→ Task description: Exactly reproduce the line containing "The width and" and all later lines to the end of the entries, leaving the pictures out of your copy.

→ Given information:
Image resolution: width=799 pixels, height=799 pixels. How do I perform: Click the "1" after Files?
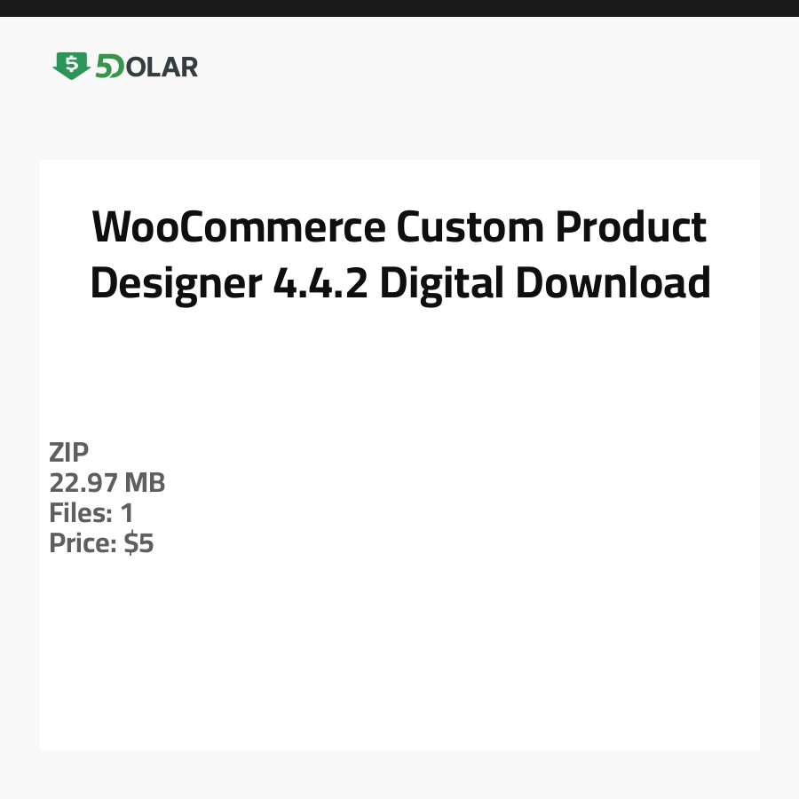coord(127,513)
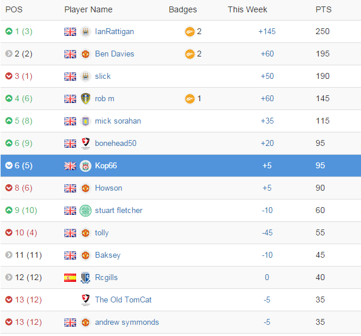Click the grey no-change arrow for 11 (11)
The image size is (361, 336).
(9, 255)
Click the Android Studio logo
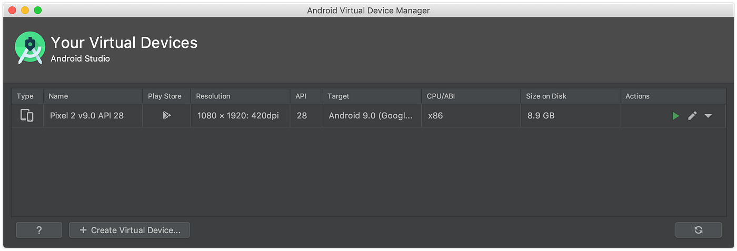 29,48
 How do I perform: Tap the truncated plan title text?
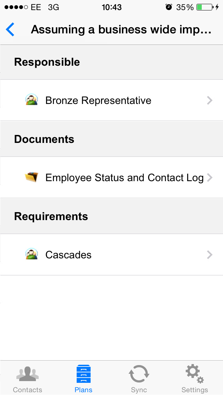[x=121, y=30]
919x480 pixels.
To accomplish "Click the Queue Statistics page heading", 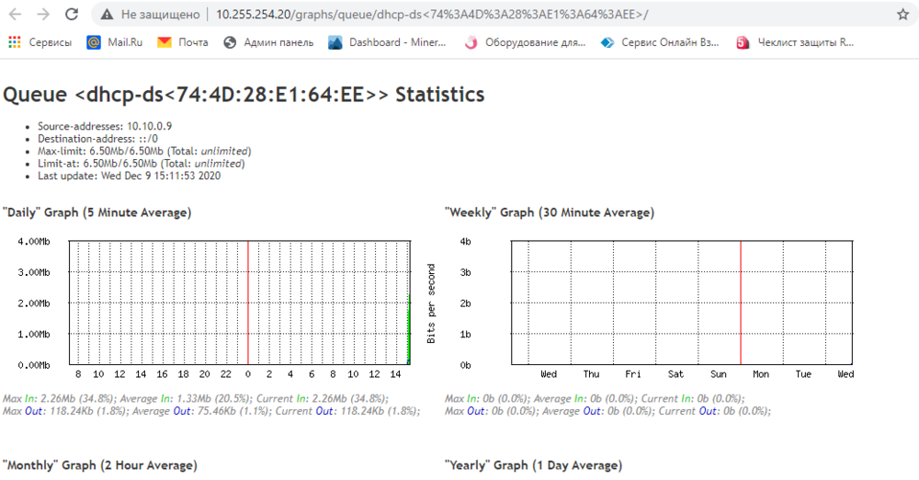I will point(244,95).
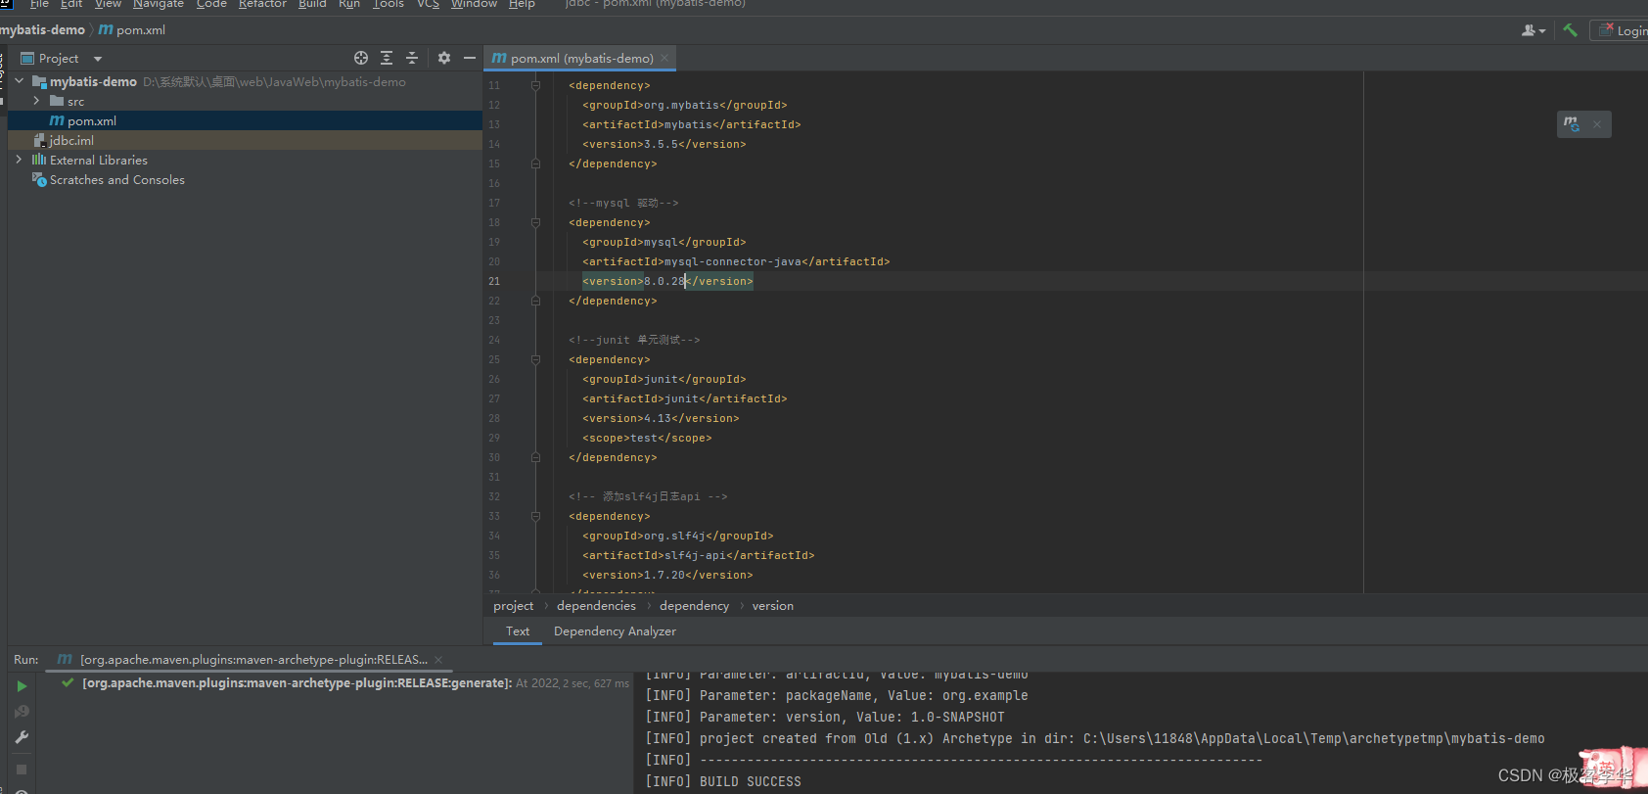This screenshot has width=1648, height=794.
Task: Click the Load Maven Changes icon
Action: [x=1572, y=124]
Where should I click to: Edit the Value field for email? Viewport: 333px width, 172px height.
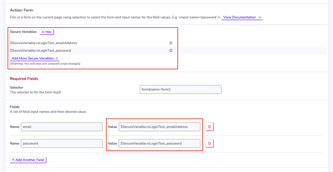pos(159,127)
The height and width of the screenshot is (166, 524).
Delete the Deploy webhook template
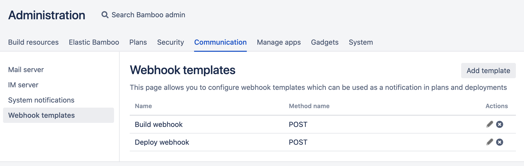point(500,142)
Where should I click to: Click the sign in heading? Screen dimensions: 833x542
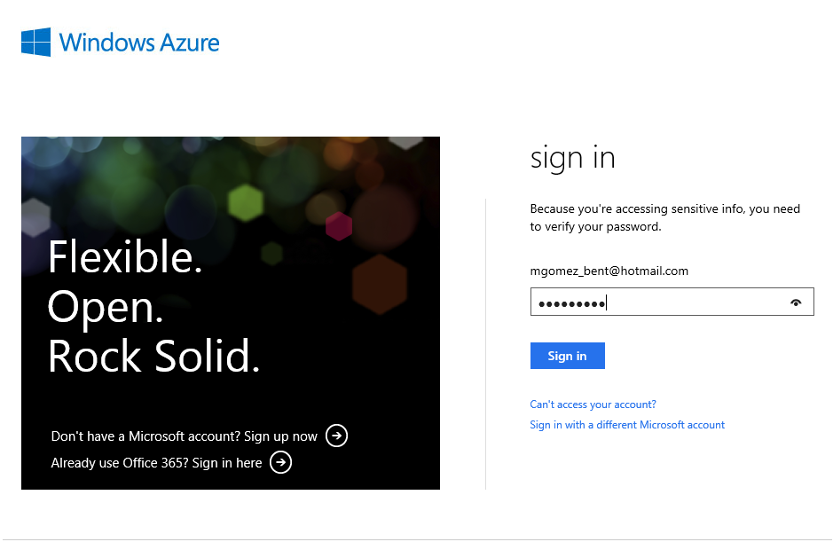tap(573, 158)
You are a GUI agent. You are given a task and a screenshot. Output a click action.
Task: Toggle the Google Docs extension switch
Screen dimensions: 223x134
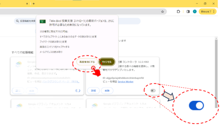[x=78, y=90]
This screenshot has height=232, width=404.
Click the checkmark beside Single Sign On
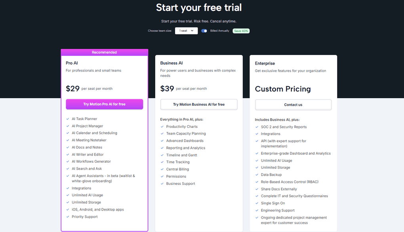tap(257, 203)
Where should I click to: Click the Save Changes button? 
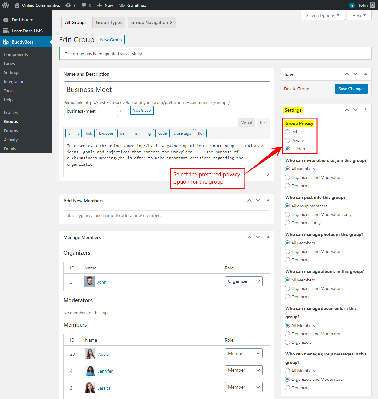[351, 89]
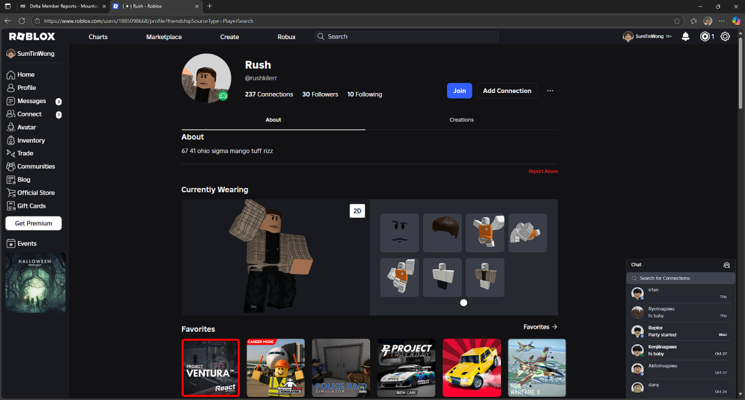Click the red Report Abuse link
This screenshot has height=400, width=745.
click(x=543, y=171)
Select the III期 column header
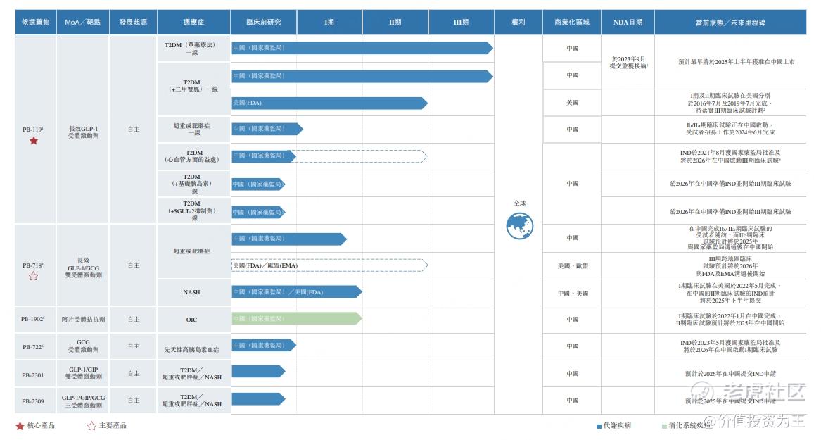Screen dimensions: 821x440 461,23
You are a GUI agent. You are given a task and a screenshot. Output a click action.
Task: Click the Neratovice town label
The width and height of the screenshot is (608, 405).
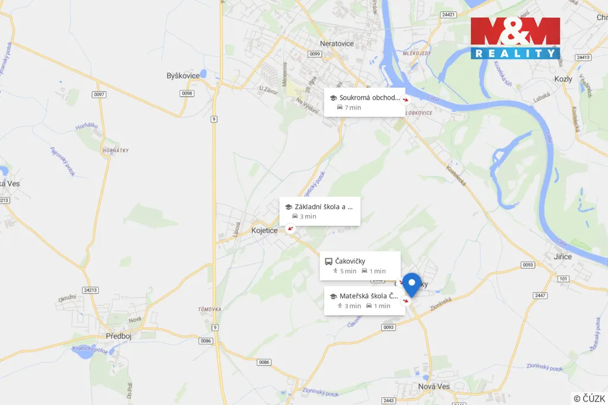[x=337, y=43]
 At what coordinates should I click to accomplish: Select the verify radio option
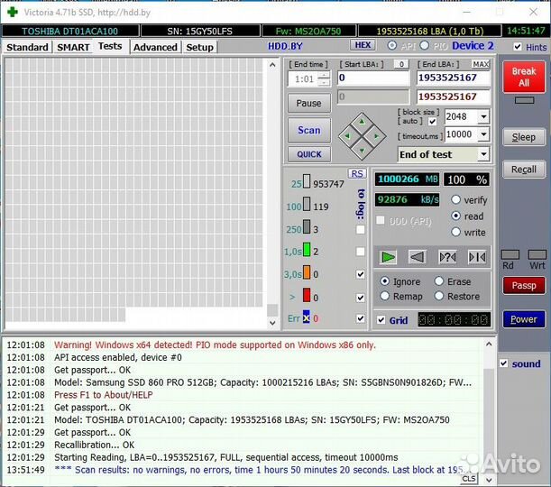click(455, 200)
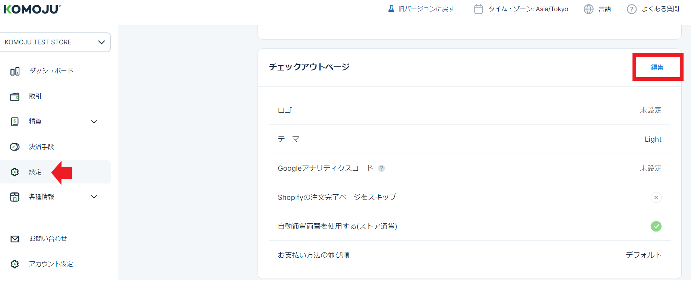The image size is (691, 286).
Task: Open the KOMOJU TEST STORE dropdown
Action: (55, 42)
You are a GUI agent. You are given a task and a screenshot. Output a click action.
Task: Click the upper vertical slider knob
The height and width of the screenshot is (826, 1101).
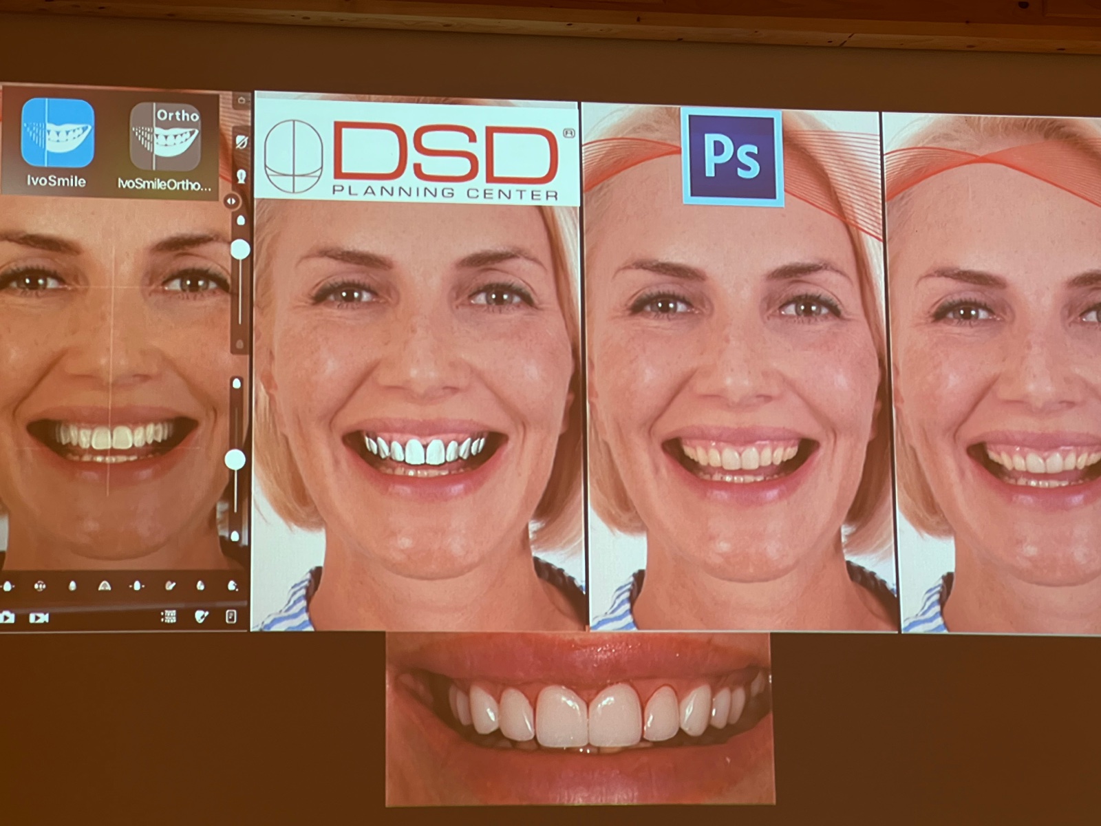(239, 249)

→ Problem solution:
The width and height of the screenshot is (608, 405).
[x=337, y=43]
 At what coordinates should I click to accomplish: Select the verify radio option
click(455, 200)
The image size is (691, 286).
Task: Open the KOMOJU TEST STORE dropdown
Action: (55, 42)
You are a GUI agent. You are given a task and a screenshot. Output a click action.
Task: Click the upper vertical slider knob
The height and width of the screenshot is (826, 1101).
(239, 249)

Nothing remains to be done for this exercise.